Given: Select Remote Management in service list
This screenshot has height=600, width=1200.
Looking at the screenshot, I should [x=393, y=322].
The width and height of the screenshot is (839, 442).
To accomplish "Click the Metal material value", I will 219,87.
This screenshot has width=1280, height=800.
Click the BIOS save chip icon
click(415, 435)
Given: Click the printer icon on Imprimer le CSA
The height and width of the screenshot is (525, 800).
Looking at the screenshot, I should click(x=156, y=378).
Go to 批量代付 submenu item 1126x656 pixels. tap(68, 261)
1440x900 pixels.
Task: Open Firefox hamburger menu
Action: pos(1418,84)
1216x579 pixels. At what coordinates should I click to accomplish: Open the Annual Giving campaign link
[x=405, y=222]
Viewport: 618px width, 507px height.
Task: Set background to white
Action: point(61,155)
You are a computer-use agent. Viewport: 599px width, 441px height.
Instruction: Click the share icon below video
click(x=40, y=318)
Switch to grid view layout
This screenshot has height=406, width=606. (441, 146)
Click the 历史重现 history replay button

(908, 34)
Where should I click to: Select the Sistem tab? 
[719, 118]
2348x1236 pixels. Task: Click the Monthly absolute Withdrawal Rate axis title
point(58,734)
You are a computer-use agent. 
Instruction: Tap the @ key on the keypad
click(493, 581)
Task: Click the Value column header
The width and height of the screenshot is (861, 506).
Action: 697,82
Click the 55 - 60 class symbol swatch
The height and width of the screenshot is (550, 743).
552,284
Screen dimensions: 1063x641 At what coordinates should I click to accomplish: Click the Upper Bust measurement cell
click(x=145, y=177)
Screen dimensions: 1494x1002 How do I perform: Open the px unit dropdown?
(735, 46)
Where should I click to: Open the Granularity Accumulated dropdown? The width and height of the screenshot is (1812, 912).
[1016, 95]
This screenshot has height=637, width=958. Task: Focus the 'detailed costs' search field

:::

== EXERCISE OBJECTIVE ==
Within the material, how many lines hold the string "computer"? Give the number by itself.

== YOUR RESPONSE ==
2